11 Oct Writing Well
In September 2023, Sian Hughes was one of a cohort of six writers selected for Literature Wales’ pioneering ‘Writing Well’ programme.
The year-long professional development programme, which provides training, mentorship, and a small pot of initial seed money, will help the selected writers create and deliver participatory projects which will benefit the health and wellbeing of participants.
Each of the writers involved in the Writing Well programme was selected on the basis of their own particular vision for a health and wellbeing creative writing programme, and in Sian Hughes’s case, the vision was for a programme aimed at young people that would involve physical activity and the outdoors.

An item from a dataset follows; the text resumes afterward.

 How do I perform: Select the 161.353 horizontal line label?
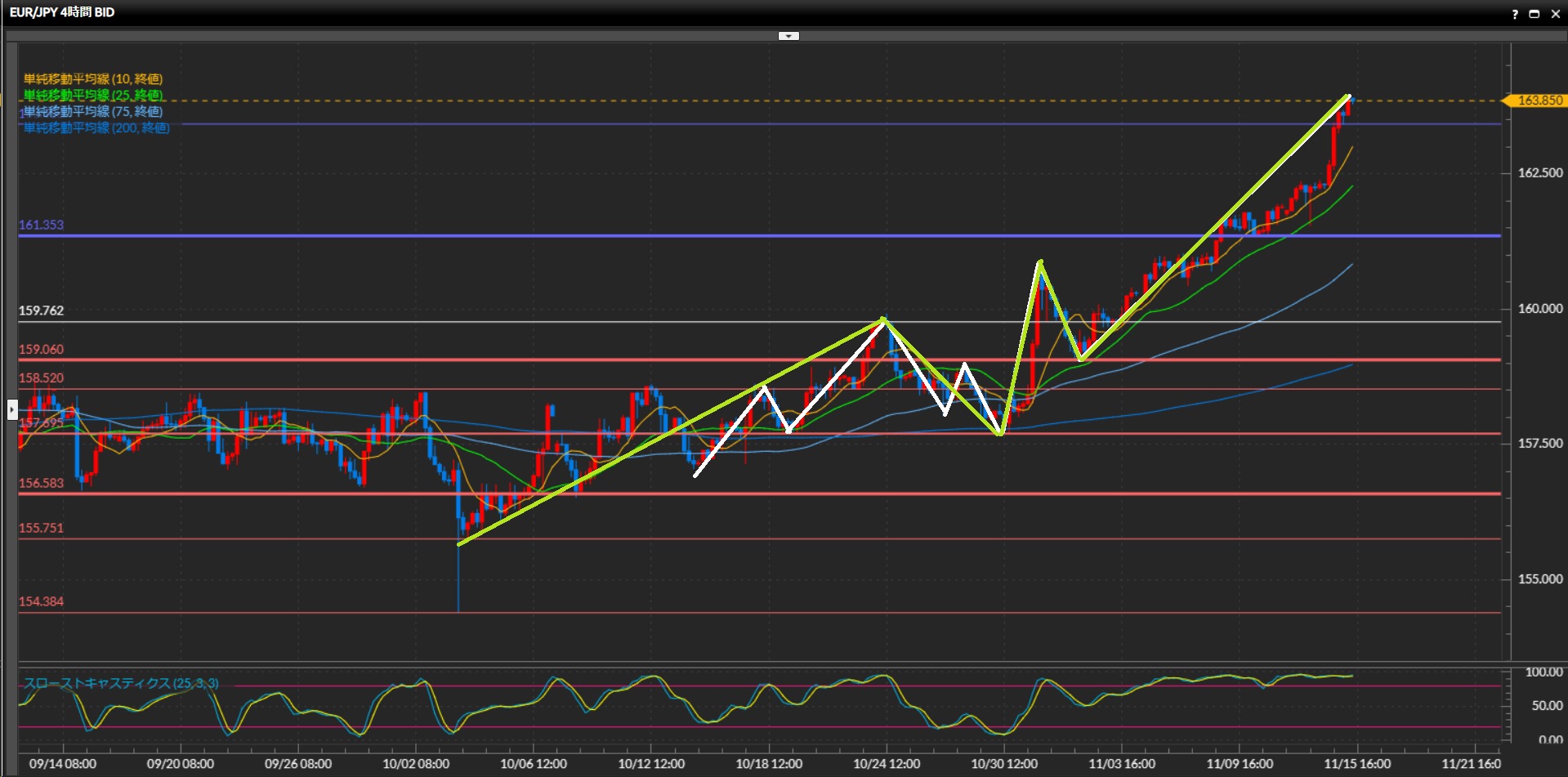pyautogui.click(x=41, y=225)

“I’m interested in exploring links between creative expression, physical activity, and the outdoors, particularly as it relates to the wellbeing of young people. I’ve noticed in my own practice as a creative facilitator how introducing outdoors-based physical movement into creative writing programmes allows individuals to engage with the unknown and to take risks, which in turn helps promote the divergent mindset critical for creativity and creative expression. There is also a great deal of evidence to suggest that young people who engage in regular physical activity and exercise perform better in creativity tests This is important news in terms of health and wellbeing, as the capacity to think creatively, and for creative self-expression, has been shown to have a tangible and positive impact on wellbeing.”

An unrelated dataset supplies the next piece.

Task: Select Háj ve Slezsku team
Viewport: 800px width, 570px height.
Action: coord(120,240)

For the first six months of the development programme, Sian will work with her mentor to research and identify creative learning activities which could be developed and repackaged as outdoors activities, and then incorporated into her own bespoke creative writing programme. As the project takes shape in the second half of the year, she is then hoping to attract further funding. Another idea would be team up with other organisations with shared goals.

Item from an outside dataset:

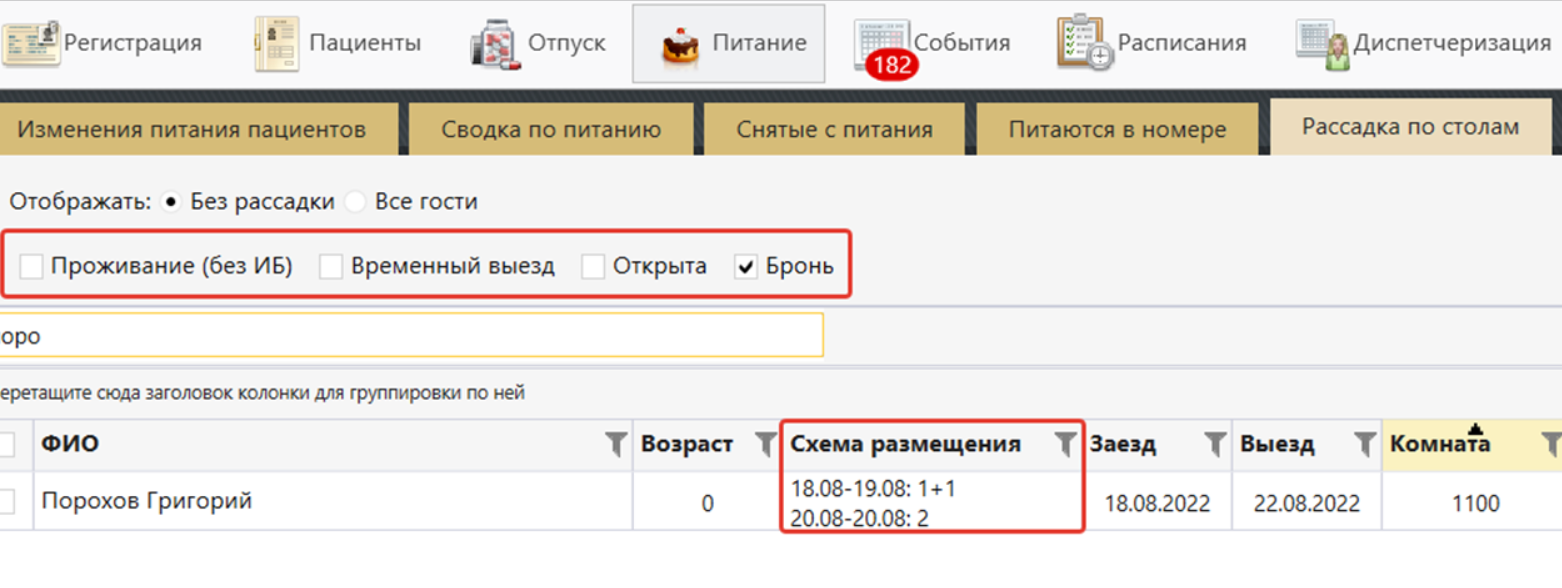Enable Проживание (без ИБ) checkbox
This screenshot has height=588, width=1562.
tap(32, 267)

“One of my ideas is to partner up with a well-being or sports or environmental organisation. There are programmes out there which already do excellent and groundbreaking work in this area, bringing together the arts, the outdoors, and physical activity, for example the Creative Nature partnership between the Arts Council of Wales and Natural Resources Wales, and of course, forest schools.”
One of Sian Hughes’s most important objectives is to reach young people with neurodivergent conditions such as ADHD or those suffering anxiety post Covid, and she believes that a creative writing programme involving the outdoors and physical activity would particularly benefit this demographic. “The evidence is clear about the benefits of physical activity and the outdoors as it relates to children with ADHD, for example,” says Sian Hughes. “Regular physical activity allows those with ADHD or anxiety to focus and manage intrusive thoughts, whilst the outdoors has been shown to have a calming effect, whilst boosting the capacity for creative learning and creative self-expression.”